I'd like to sum up moving averages for a number of different categories when storing log records. Imagine a service that saves web server logs one entry at a time. Let's further imagine, we don't have access to the logged records. So we see them once but don't have access to them later on.
For different pages, I'd like to know
Is there any clever algorithm/data model that allows to save such moving averages without having to recalculate them by summing up huge quantities of data?
I don't need an exact average (exactly 30 days or so) but just trend indicators. So some fuzziness is not a problem at all. It should just make sure that newer entries are weighted higher than older ones.

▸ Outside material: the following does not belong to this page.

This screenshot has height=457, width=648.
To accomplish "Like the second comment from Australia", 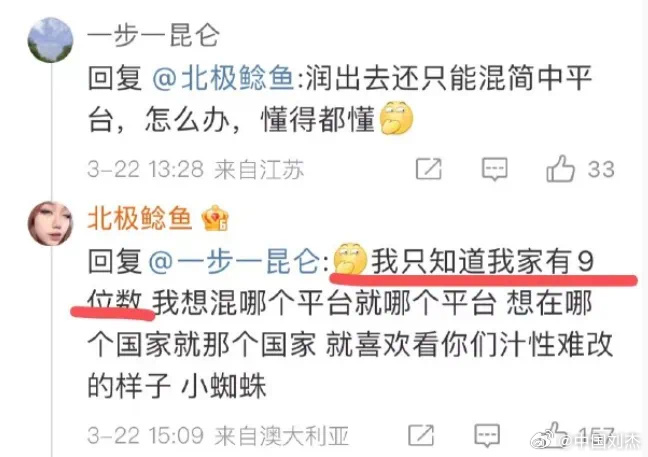I will [x=554, y=432].
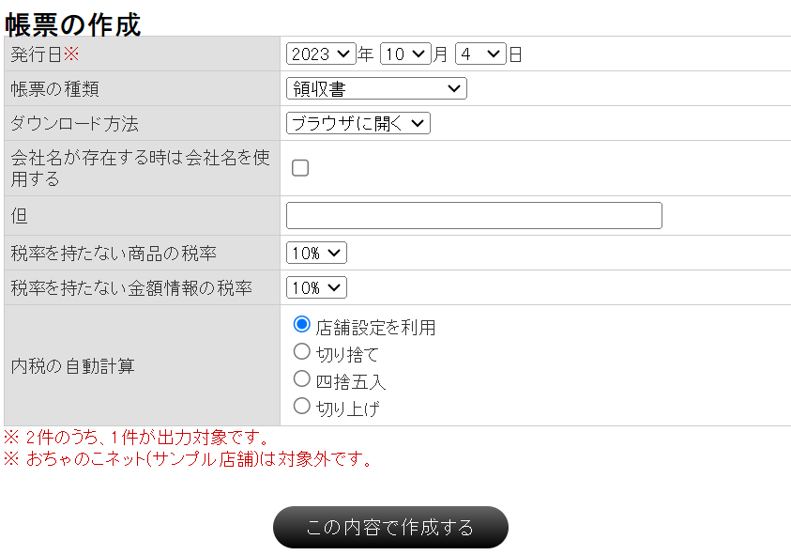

One solution probably would be to auto-create statistics records for each month. However, I don't even need past month statistics, so this seems like overkill. And it wouldn't give me a moving average but rather swap to new values from month to month.
An easy solution would be to keep an exponentially decaying total.
It can be calculated using the following formula:
newX = oldX * (p ^ (newT - oldT)) + delta
where oldX
is the old value of your total (at time oldT
), newX
is the new value of your total (at time newT
); delta
is the contribution of new events to the total (for example the number of hits today); p
is less or equal to 1 and is the decay factor. If we take p = 1
, then we have the total number of hits. By decreasing p
, we effectively decrease the interval our total describes.